Fawn raced forward to fling herself upon
her mate. Her glare cut to Sylvia then rose in tearful petition. “No, my king. It’s was her! She encouraged his shameful behavior.”
“Is that what happened?” Cale looked to Sylvia for her answer.
To say yes would end the matter without further violence. To say yes would stain her noble prince with the dishonor of a faithless mate and humiliate him before his family.
“No, my king,” was her quiet reply.
Cale nodded and turned to Kendra. “Make sure she’s all right.”
“Thank you, my king.”
Cale responded to Turow’s remark with an impartial nod and a grim, “Prepare.”
As Turow followed Cale from the hall, a firm hand caught Sylvia’s elbow before she was foolish enough to follow.
“Did that drunken fool hurt you? Do I need to make a claim against whatever Row leaves behind?”
She smiled weakly up at the half-brother who hadn’t approached her until now, right when she needed his strength to sustain her. “No. It’s gotten totally out of hand.”

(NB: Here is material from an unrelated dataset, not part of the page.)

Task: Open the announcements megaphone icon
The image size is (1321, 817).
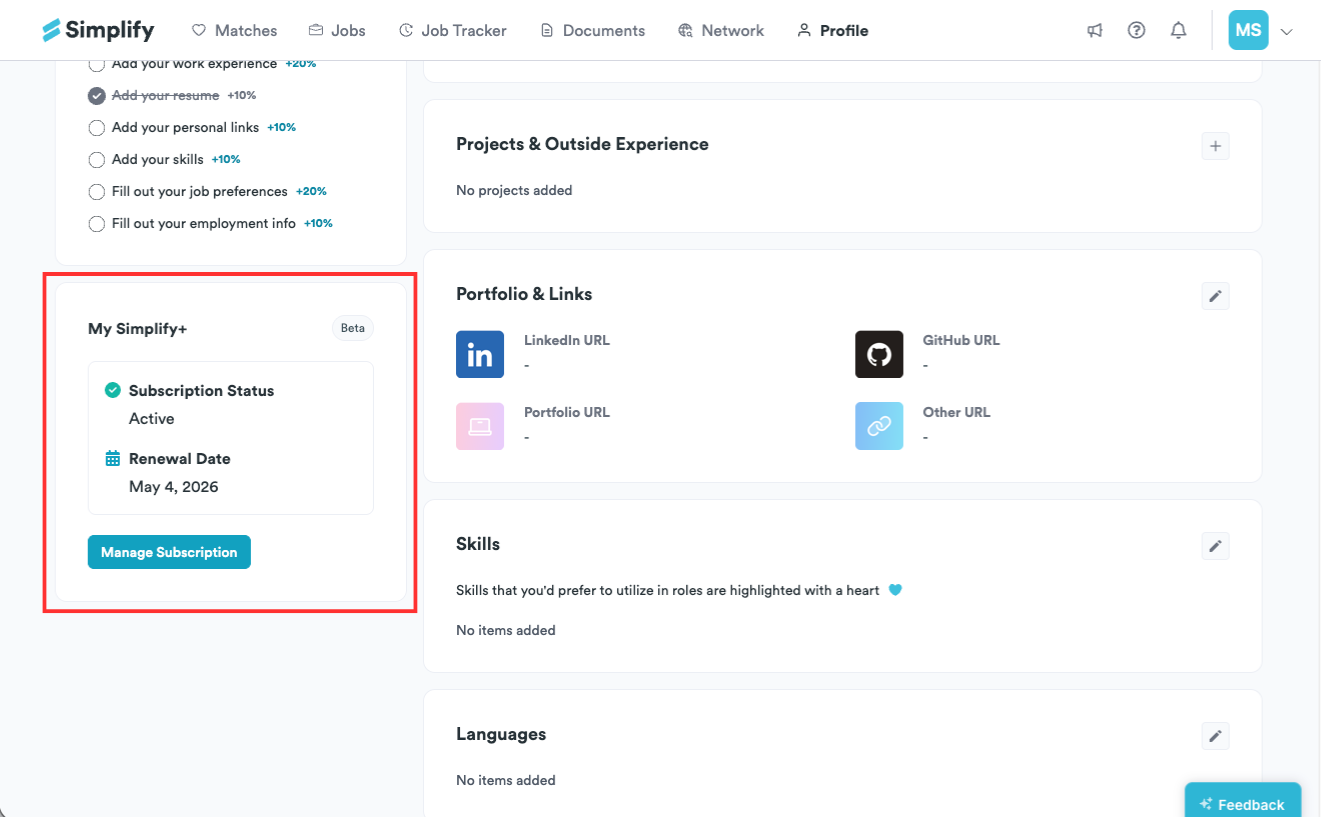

Wesley crooked a smile. “And that’s so not like Turow to go all ballistic over some little bit of nonsense. In fact, I don’t think I’ve ever seen his hackles up. Kinda impressive. And a little bit scary.”
“It must be the bond,” she muttered miserably as he drew her away from the eyes of the curious and condemning.
Wesley shrugged non-committedly then asked, “How are you really? Did that bastard James harm you?”
“I believe he meant to do more than that if he caught me.” An involuntary tremor didn’t escape his notice. And the presence of another at his side didn’t escape hers.
Rosie. That was her name. The bouncy bubblehead, James’s distant cousin, who was reportedly out to snag Wes and was now Kendra’s confidante. Eyes absolutely huge, she squeezed Sylvia’s arm.
“You are so brave, surviving such awful things.”
“Not so brave considering the alternative.”
Rosie laughed at her wry remark and babbled on. “Kendra mentioned that all you have is on your back since the others looted everything you left behind when you and your mother fled with James.” She gushed on, not noticing Sylvia’s sudden pallor. “Since Turow will be doing his macho stuff until tonight, I think we girls should make a day of it and burn through a little of his bank account.”